The eastern Caribbean island of St Lucia is the latest route to be placed on suspension by the country’s national carrier, Air Jamaica.
Effective April 1, the airline will suspend its thrice-weekly service to that country.
According to highly placed sources at the airline, the cost of operating St Lucia could not have been sustained without massive subsidy. In the past, promises of subsidising the route have been made to the airline by the St Lucian Government.
The airline’s departure from St Lucia comes at a time when its US gateway, Newark, New Jersey, has been cut, effective March 9, and while several other routes, including Chicago, are to be reduced, The Gleaner has learnt.
As it carries out cost cutting on its routes, the airline has been slashing the wages of its overseas staff, particularly in Miami, sent home sales staff in New York and Chicago and members of its marketing team in Florida.

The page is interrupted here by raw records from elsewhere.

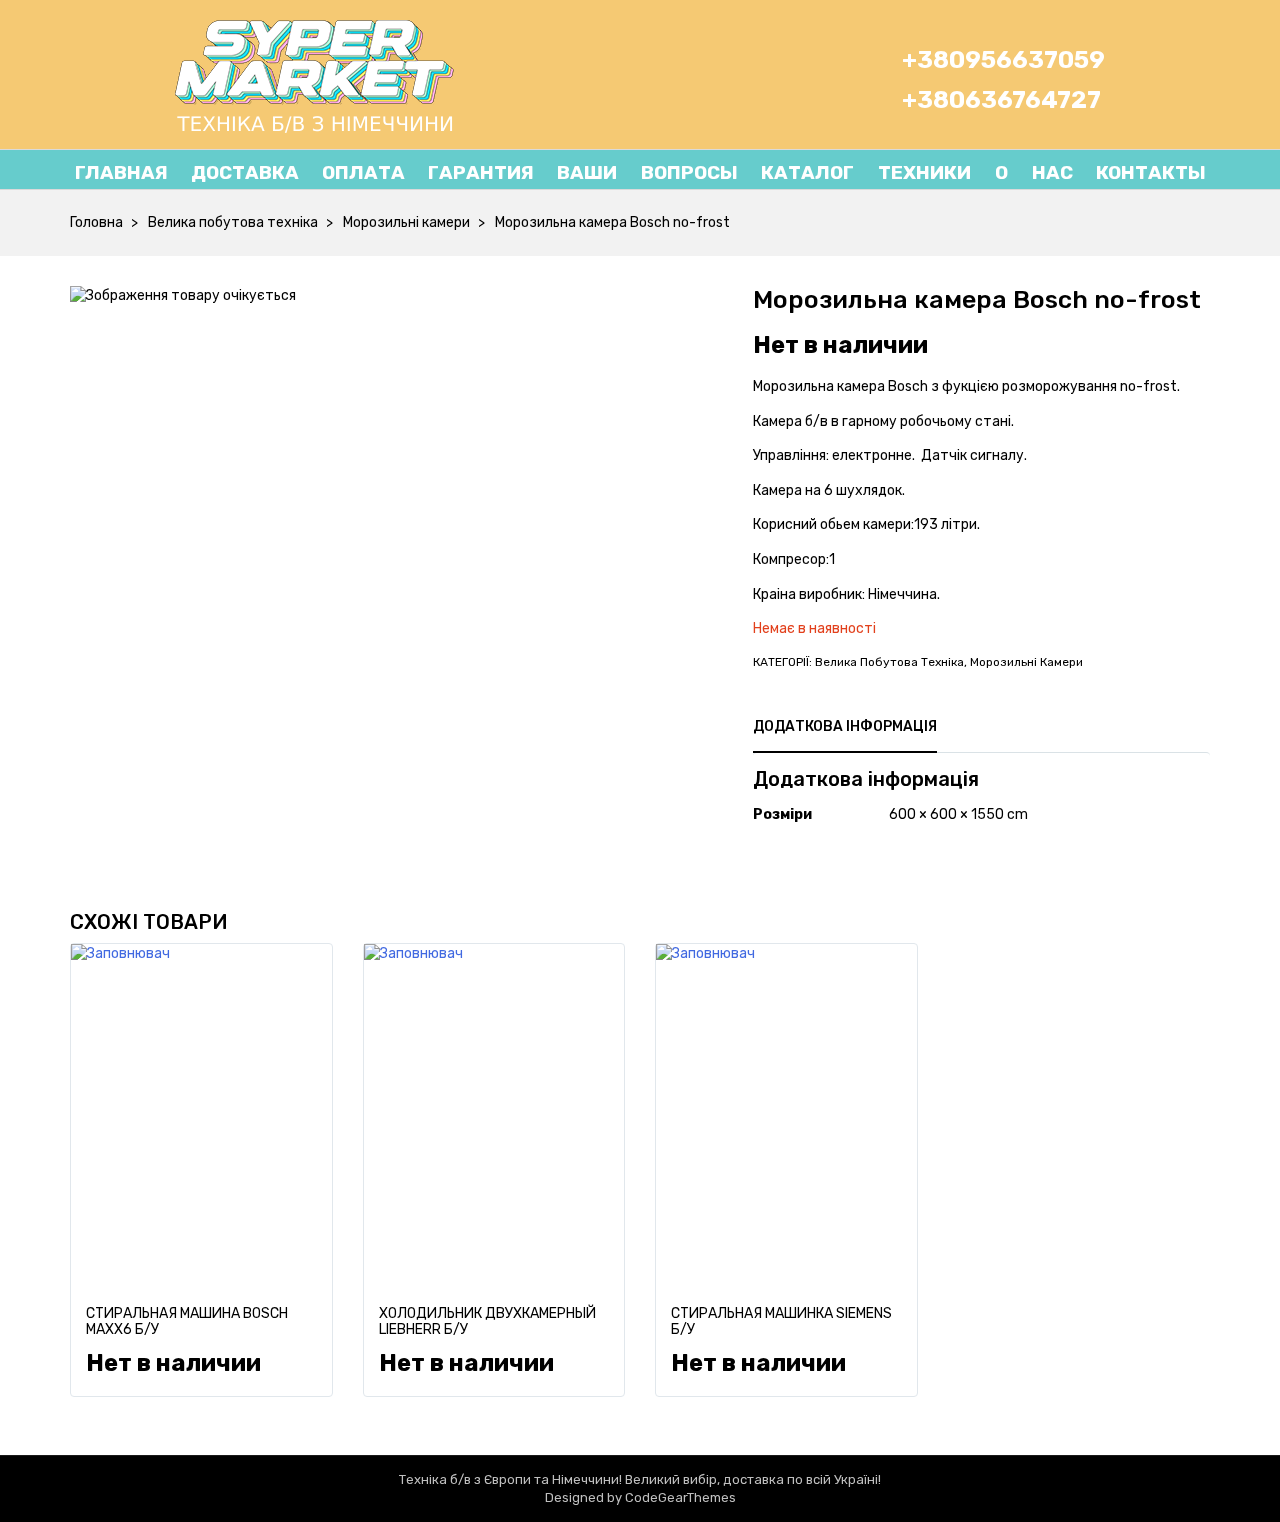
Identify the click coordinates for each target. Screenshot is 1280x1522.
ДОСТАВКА (245, 172)
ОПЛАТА (363, 172)
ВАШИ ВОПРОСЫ (647, 172)
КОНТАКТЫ (1151, 172)
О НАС (1022, 172)
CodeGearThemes (680, 1497)
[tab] (845, 727)
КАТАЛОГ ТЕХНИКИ (866, 172)
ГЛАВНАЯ (121, 172)
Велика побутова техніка (233, 222)
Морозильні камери (406, 222)
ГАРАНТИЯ (481, 172)
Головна (96, 222)
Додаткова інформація (845, 726)
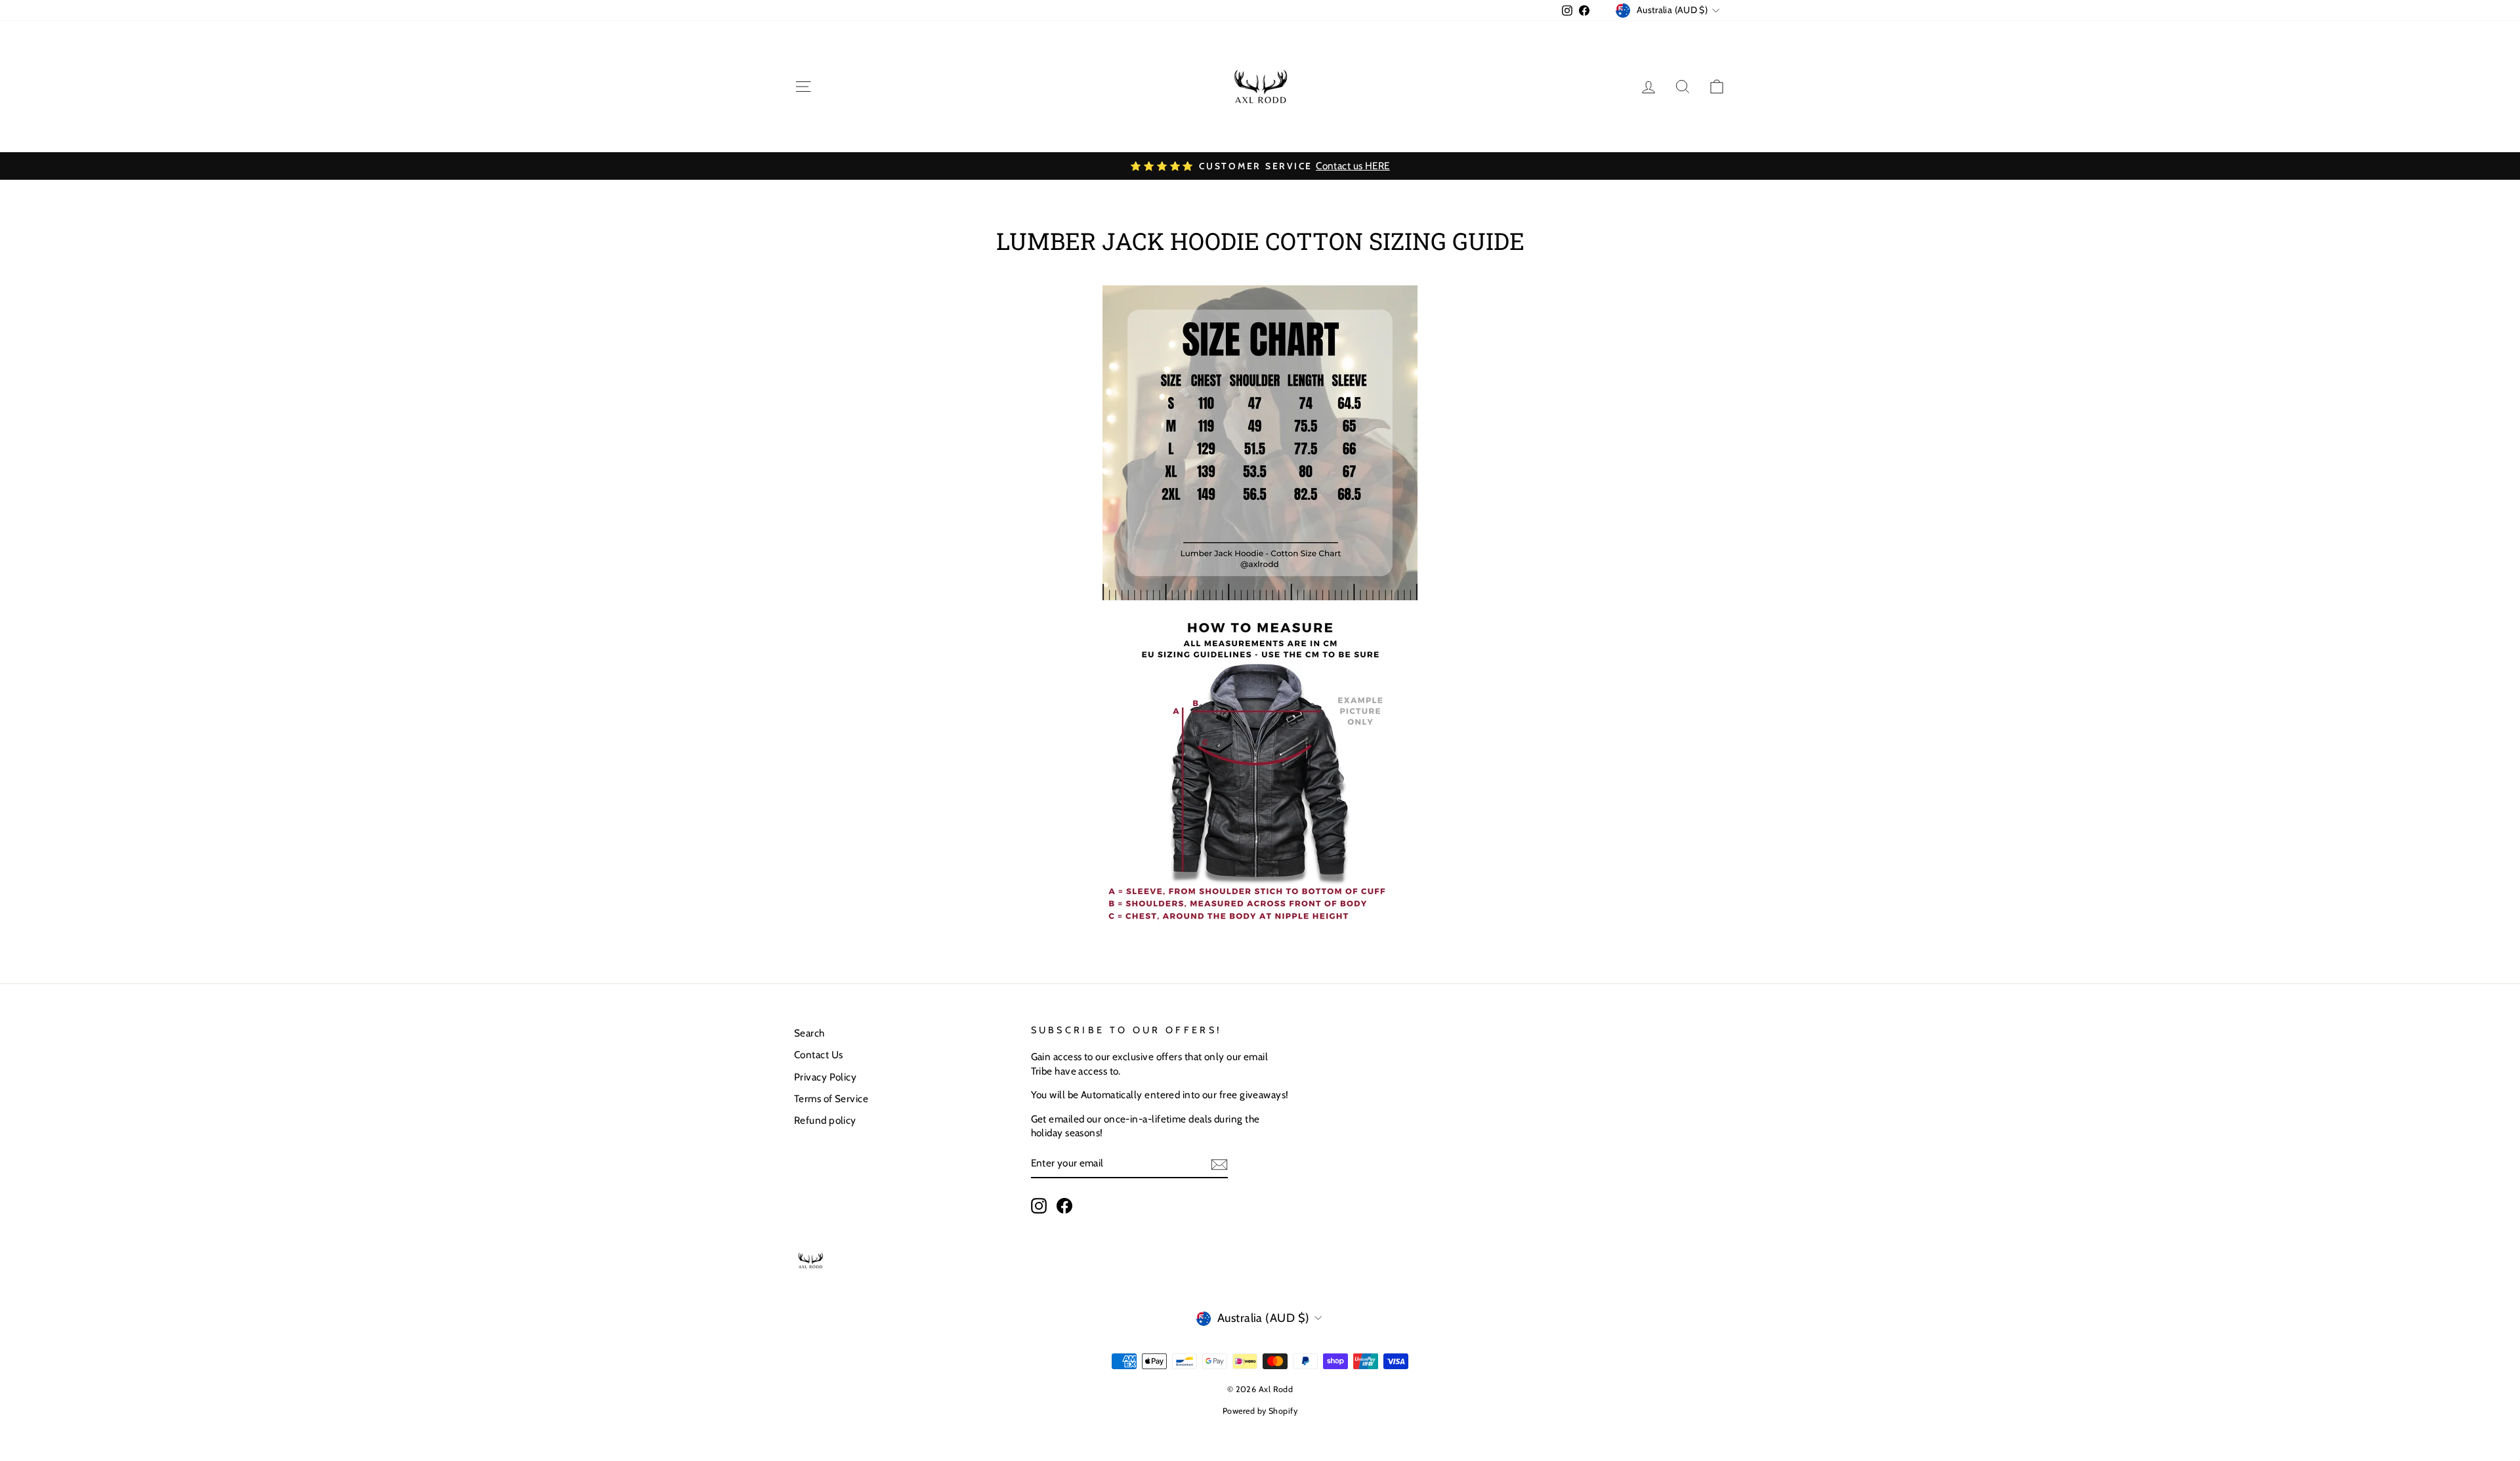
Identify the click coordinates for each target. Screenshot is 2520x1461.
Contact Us (818, 1054)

In a release to the media yesterday, the airline’s senior vice-president of marketing and sales, Paul Pennicook, said the carrier was forced to make the difficult decision on St Lucia because of its corporate restructuring, which entails streamlining and route rationalisation.
“It is with a heavy heart that we have to suspend the St Lucia service from both New York and Jamaica,” said Pennicook, explaining that the decision was part of a new mandate for Air Jamaica to become a leaner, more viable national carrier.
Last year the airline was forced to sell its Heathrow slots to Virgin Atlantic, after losing over US$27 million annually on that route. The airline has since signed off on a code-share agreement with Virgin, which allows it the opportunity of earning approximately US$2 million annually.